● Work item: After locating the line with "https://cialis50.us.com/ (1072, 2034)" in the records below, print it and every line after it exactly.

Stored items:
▼
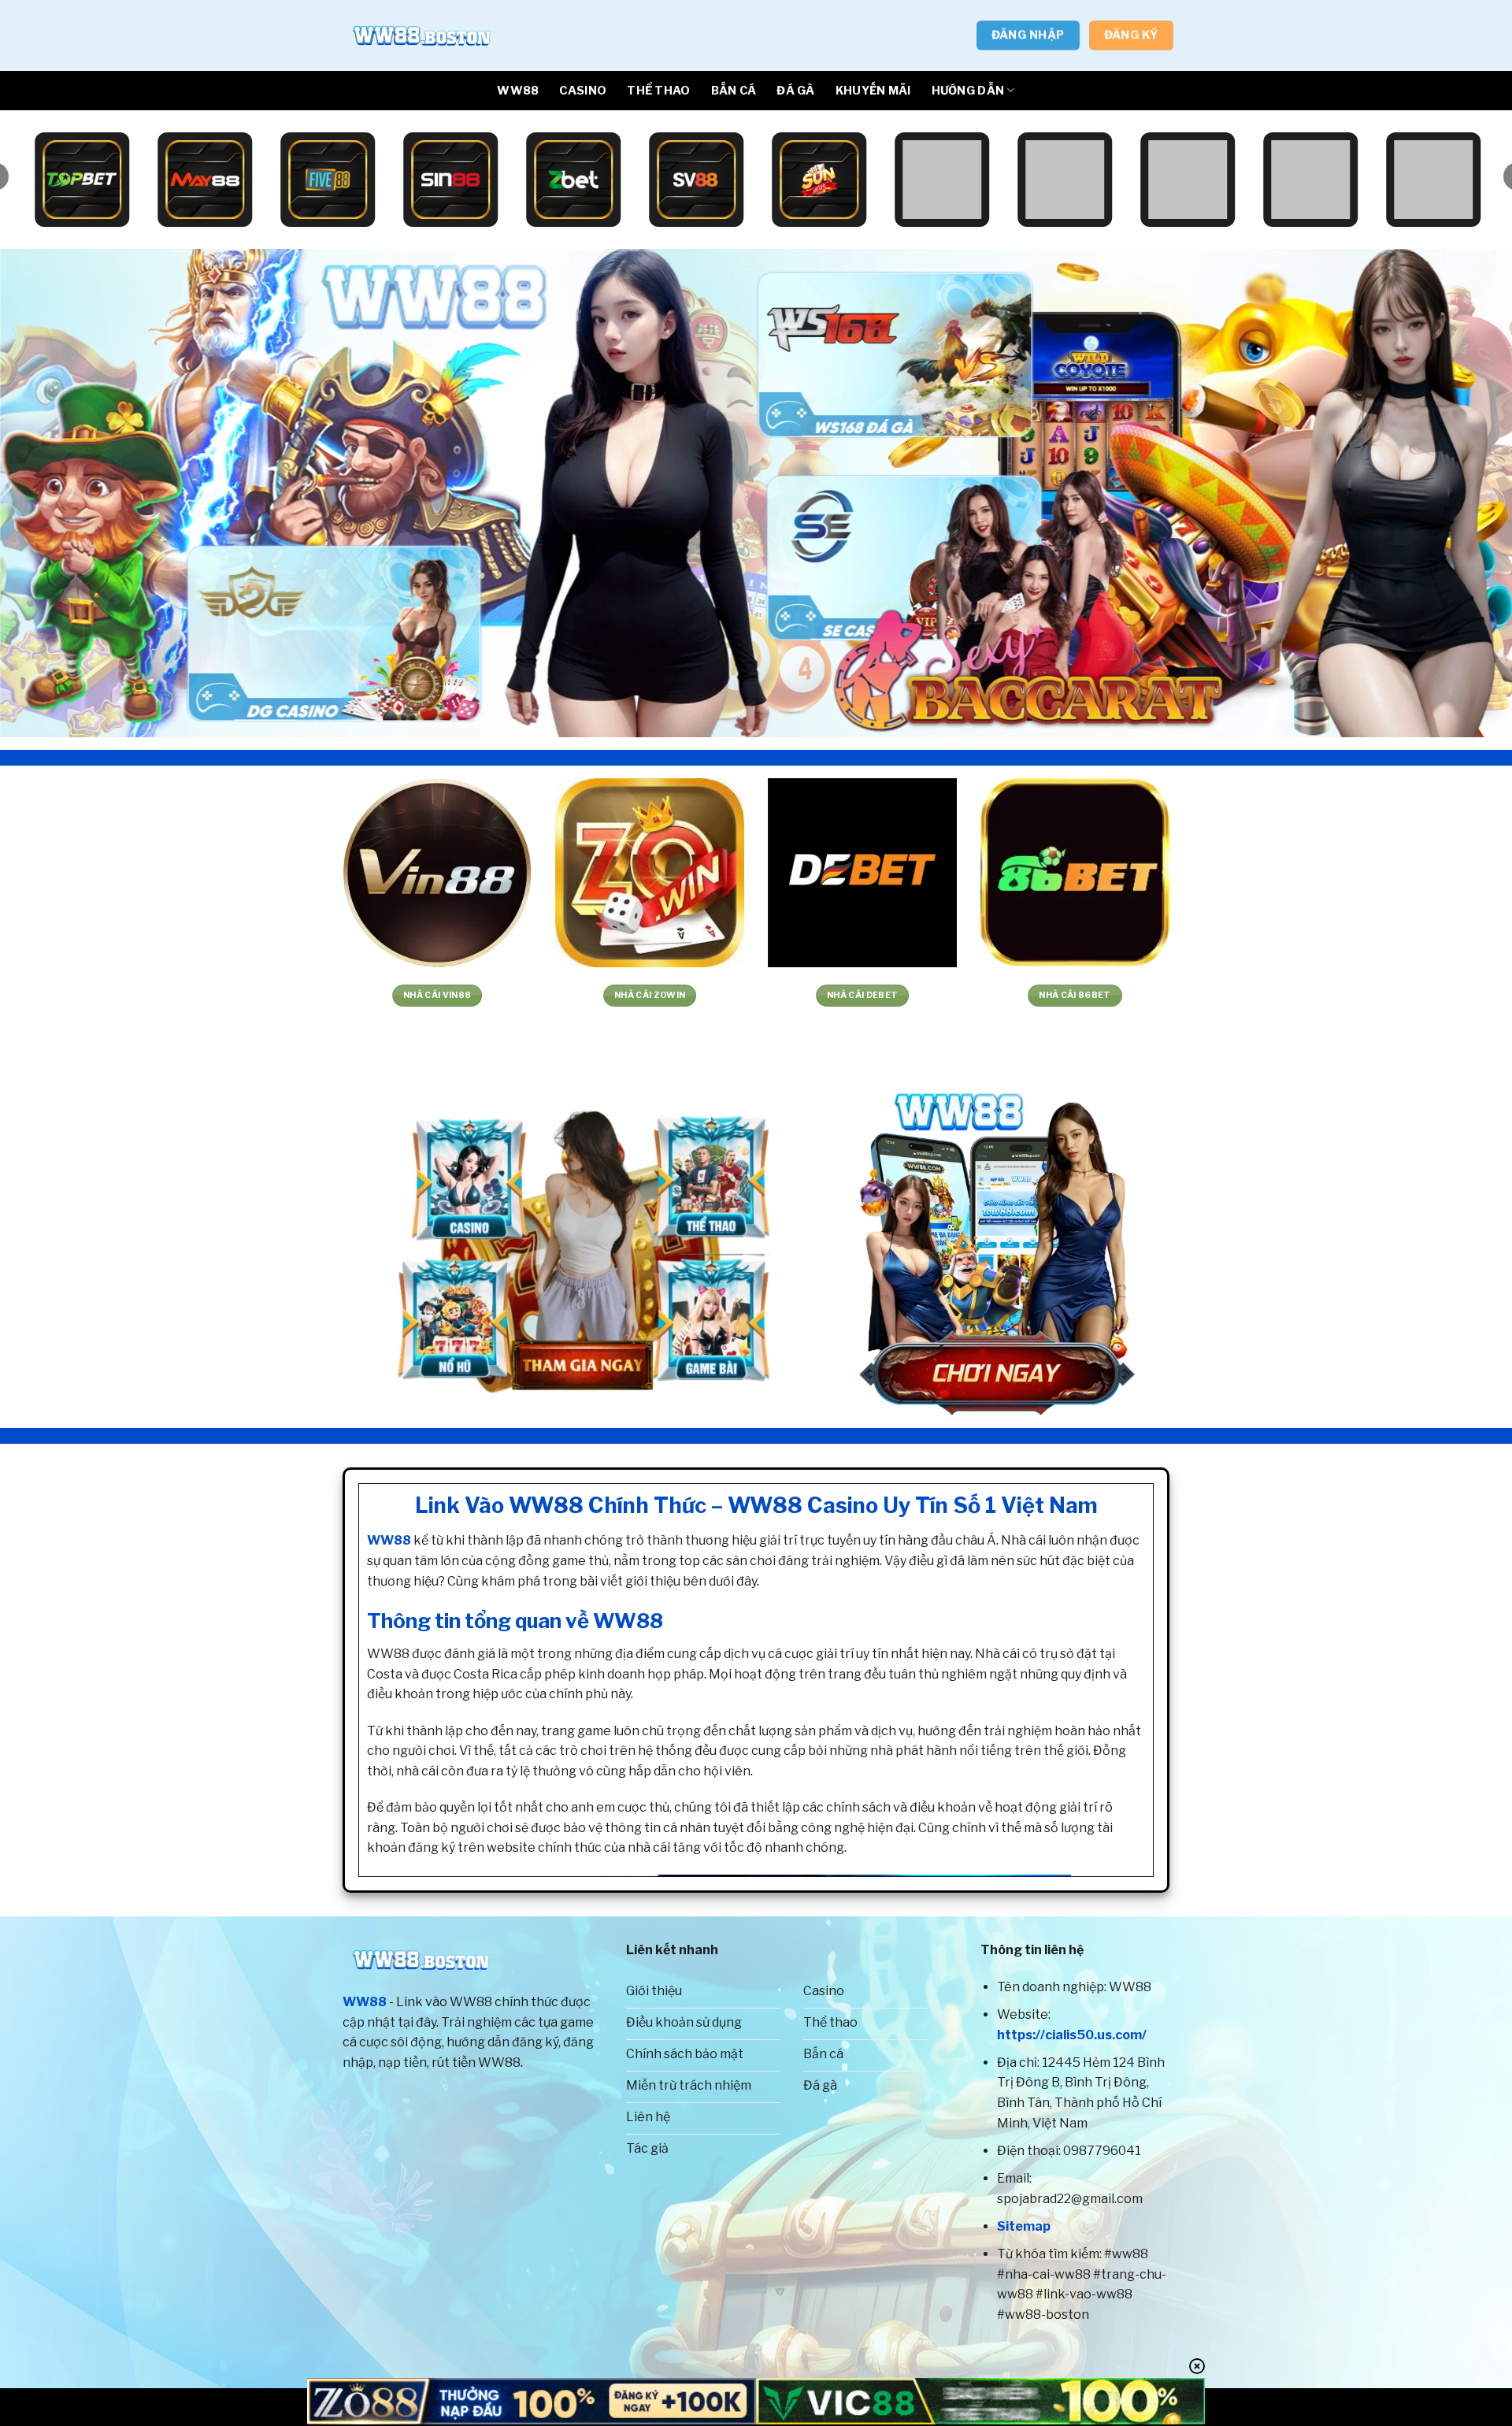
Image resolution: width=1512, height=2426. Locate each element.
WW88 (518, 90)
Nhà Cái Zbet (61, 995)
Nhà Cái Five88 (487, 995)
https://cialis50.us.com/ (1072, 2034)
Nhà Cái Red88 (699, 995)
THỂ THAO (658, 90)
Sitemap (1024, 2226)
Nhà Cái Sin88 (274, 995)
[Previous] (50, 493)
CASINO (582, 90)
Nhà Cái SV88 (912, 995)
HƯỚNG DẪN (968, 90)
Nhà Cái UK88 (1337, 995)
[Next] (1461, 493)
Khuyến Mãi (873, 90)
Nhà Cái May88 (1124, 995)
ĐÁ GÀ (795, 90)
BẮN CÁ (734, 90)
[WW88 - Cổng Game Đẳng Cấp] (421, 35)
▲
● Response to the exercise:
https://cialis50.us.com/ (1072, 2034)
Nhà Cái Red88 (699, 995)
THỂ THAO (658, 90)
Sitemap (1024, 2226)
Nhà Cái Sin88 (274, 995)
[Previous] (50, 493)
CASINO (582, 90)
Nhà Cái SV88 (912, 995)
HƯỚNG DẪN (968, 90)
Nhà Cái UK88 (1337, 995)
[Next] (1461, 493)
Khuyến Mãi (873, 90)
Nhà Cái May88 (1124, 995)
ĐÁ GÀ (795, 90)
BẮN CÁ (734, 90)
[WW88 - Cổng Game Đẳng Cấp] (421, 35)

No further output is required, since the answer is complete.